After spending a week on gorgeous Easter Island, surrounded by ocean and sun, and a weekend back in the massive city of Santiago, I began to head south towards the chilly springtime of Patagonia, a region that spans southern Chile and Argentina, well-known for incredible landscapes and fantastic hiking.
But first, I had to get there. First Stop: Pucón, Chile.
I took an overnight bus from Santiago to Pucón, a town in the lake district of Chile at the base of a towering snow-capped volcano and on the shore of an expansive blue lake, both named Villarrica. I checked into a small, family-run hostel called One Way with a nicely equipped kitchen and comfy bunk beds, where I met back up with a group of friends from earlier in my trip - a Swede, a Dane, and an Israeli! They had already been in Pucón a few days and were trekking on the volcano when I arrived, something I definitely wanted to try out after having it recommended to me by multiple people. I spent some time hanging out in a local cafe and wandering around the town, then met back up with my friends for dinner and a beer that evening.
I booked my volcano trek for the next day with one of the owners of my hostel, who had owned his own guide shop before opening up the hostel with his wife. This turned out to be both a good and a bad decision… good in that we had a very small group, left right from the hostel, and the hostel owner was able to loan me a pair of relatively new trekking boots since the outfitter we went through didn't have any that fit me…. the bad was that I definitely overpaid for the quality of the equipment we used. Thankfully, the experience itself was fantastic.
We started early in the morning with a 30 minute drive to the base of the volcano. During the winter this is actually a popular ski area, so there are ski lifts that you can take to bypass some of the hiking. Out of all the various groups trekking that day, only three of us - all within my group of five trekkers - decided to save the 8000 peso ($16 USD) ski lift fee and do the initial trudge… though I'm not sure I'd recommend that decision to everyone!

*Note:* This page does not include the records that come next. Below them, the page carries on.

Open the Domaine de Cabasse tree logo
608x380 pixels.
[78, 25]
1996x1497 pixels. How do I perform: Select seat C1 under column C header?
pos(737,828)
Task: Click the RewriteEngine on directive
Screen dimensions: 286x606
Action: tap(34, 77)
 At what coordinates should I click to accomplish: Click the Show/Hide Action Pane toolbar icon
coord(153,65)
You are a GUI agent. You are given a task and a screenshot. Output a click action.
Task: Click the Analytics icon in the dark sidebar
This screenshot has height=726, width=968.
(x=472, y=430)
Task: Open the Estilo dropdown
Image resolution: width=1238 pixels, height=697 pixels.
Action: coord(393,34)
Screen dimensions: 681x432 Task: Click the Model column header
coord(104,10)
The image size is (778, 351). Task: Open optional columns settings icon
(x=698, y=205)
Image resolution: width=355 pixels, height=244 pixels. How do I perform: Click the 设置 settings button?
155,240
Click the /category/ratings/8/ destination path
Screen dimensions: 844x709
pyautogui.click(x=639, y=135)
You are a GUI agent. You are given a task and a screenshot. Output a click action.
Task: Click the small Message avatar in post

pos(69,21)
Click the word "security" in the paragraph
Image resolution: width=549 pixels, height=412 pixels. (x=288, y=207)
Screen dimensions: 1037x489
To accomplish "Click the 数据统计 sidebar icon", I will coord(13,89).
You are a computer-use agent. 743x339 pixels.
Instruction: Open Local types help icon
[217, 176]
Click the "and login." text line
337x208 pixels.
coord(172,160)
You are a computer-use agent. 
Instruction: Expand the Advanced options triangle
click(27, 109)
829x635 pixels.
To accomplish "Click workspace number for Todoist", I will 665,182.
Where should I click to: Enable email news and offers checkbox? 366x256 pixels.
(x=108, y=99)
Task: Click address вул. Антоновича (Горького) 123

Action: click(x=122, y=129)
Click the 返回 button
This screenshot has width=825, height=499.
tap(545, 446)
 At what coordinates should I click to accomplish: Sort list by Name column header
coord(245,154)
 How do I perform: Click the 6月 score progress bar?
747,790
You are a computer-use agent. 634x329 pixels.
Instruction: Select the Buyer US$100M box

The portion that most skipped is definitely the most physically challenging of the entire climb - rather than climbing up packed snow, you must slowly walk up slippery, loose volcanic rock in a pair of rented, stiff trekking boots. I actually found myself longing for the stone steps of the Inca Trail! Thankfully, we got through the lower portion and finally entered the snow, a much easier climb given our attire. But, since we were well behind the rest of our group and the other groups, we needed to make the second portion of the climb very quickly. I didn't mind going much faster as it was a good little workout and was physically much more pleasant doing switchbacks through the packed snow with amazing views of the lakes below than it was trudging up the loose volcanic rock! We made great time for the most part, up to a false summit where the groups had taken a break to enjoy the scenery, have a quick snack, and put on crampons for the next portion of the climb. Unfortunately one of the three of us who had made the long climb tweaked an old knee injury, so while myself and a young Spanish guy joined our guide and a French couple for the rest of the climb, the third of our original group, a young Israeli guy, had to stay behind and eventually descend with our assistant guide, without making the full ascent.
Since we were late to arrive, we didn't get a long rest, and we started on our next ascent shortly thereafter. Now that we had met up with the lead guide and the French couple, we made the rest of the climb fairly slowly, making it the easiest portion in my opinion, and leaving me plenty of time to stop and take photos of the gorgeous surroundings... crisp white snow, clear blue sky above, and an endless landscape of lakes, snow-capped volcanoes, and misty clouds below. We took one last quick break at a final false summit, then continued climbing for the last 20 minutes to the top. The massive volcanic crater (which is still active, by the way) rumbled and emitted foul-smelling gas every few minutes, so we sat down well away from it to enjoy the view and the last of the snacks we had packed. We had a decent amount of time to wander around the summit and take in the views from all sides as we added layers to protect us from the cold wind blowing across the volcano.
When we had finally had our fill of the scenery, we got ready for our descent…. not just a downward climb, we actually got to slide down the side of the snowy peak! I was admittedly a bit nervous at first at the idea of careening down a steep snowy volcanic slope, but it turned out to be a huge highlight of the day. By the time we got to the bottom of the volcano, we were windblown, wet, and grinning like children on the first snow day of the year.
That night, the hostel owners cooked up a feast for their guests - beef, chicken, and sausage tossed with vegetables, cooked in a massive wok over an open flame, served with chunks of fresh bread, the perfect way to end a wonderful but exhausting day.
I spent a quiet and relaxing final day in Pucón, drinking coffee, booking a bus ticket, and relaxing with a book on the rocky shore of the lake just a few blocks away from the center of town. The next morning I would spend the day on a bus, crossing back into Argentina, en route to another lakeshore town - Bariloche.